The enactment of the Tax Cuts and Jobs Act (TCJA) is reason enough to review your withholding, but it's also wise to update it to accommodate major life changes throughout the year (marriage, birth of a child, raises, etc.) that change your tax filing status or income.
2. Consider Itemizing
The TCJA raised the standard deduction and makes it less likely that you'll itemize – but that doesn't mean that itemizing is the wrong choice for you. After looking over Schedule A, see if itemizing is worth the effort.
3. Look for Tax Credits
Tax credits are the most valuable breaks of all because they subtract directly from your tax bill. Younger families may benefit from the increased Child Tax Credit, while lower-income taxpayers may qualify for the Earned Income Tax Credit (EITC) or the Retirement Savings Credit.
4. Review Above-the-Line Deductions
Above-the-line deductions, or deductions that appear in lines 23-35 of Schedule 1 and are attached to your Form 1040, are valuable because they directly reduce your taxable income and you don't have to itemize to claim them. The TCJA eliminated some above-the-line deductions and modified others, but savings are still available on educator expenses, student loan interest, and other specific expenses.
5. Contribute to a 401(k)
If your employer offers a 401(k) program, take advantage of it to the extent possible. You'll defer taxes on that income while saving for your retirement and taking the greatest advantage of compounding over time. It's a win-win-win.
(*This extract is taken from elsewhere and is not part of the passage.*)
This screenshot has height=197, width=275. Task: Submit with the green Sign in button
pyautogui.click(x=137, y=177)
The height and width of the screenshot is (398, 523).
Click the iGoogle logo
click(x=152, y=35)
If your employer offers a matching 401(k) program, contribute at least up to your employer's matching limit. Otherwise, you are literally turning down free money.
6. Look into a Roth IRA
A Roth IRA is an alternative retirement program that is funded with post-tax dollars. Roth IRAs are useful retirement tools in that you can take the contributions out anytime without penalty. If you are likely to be in a higher tax bracket in the early years of retirement – a decent bet for anyone starting out on a first job – you can take the tax hit now with a Roth IRA and save money later.
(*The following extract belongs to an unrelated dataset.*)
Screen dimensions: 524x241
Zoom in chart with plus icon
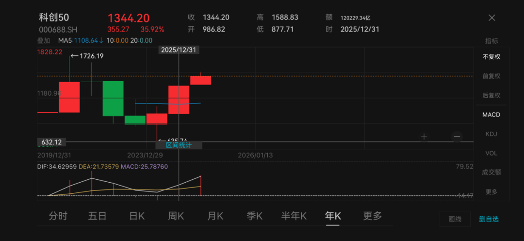pyautogui.click(x=424, y=137)
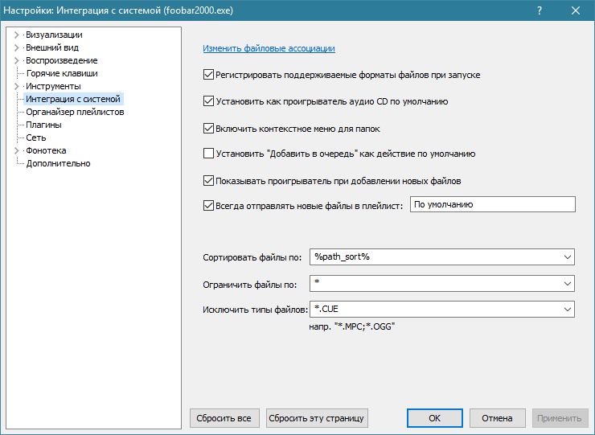Uncheck Регистрировать поддерживаемые форматы файлов checkbox

[x=209, y=75]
7. Understand Self-Employment
Are you a proud new member of the gig economy? As an independent contractor, you have different tax deductions available to you (such as the ability to deduct the "employer's" portion of self-employment taxes) and different responsibilities (such as paying quarterly taxes). Make sure that you understand the unique tax issues associated with self-employment.
8. File on Time
You have until Monday, April 15, 2019, to file your tax forms for the 2018 tax year (or Wednesday, April 17, for taxpayers in Maine and Massachusetts). Beat the deadline and avoid costly penalties.
9. Health Savings Accounts (HSA)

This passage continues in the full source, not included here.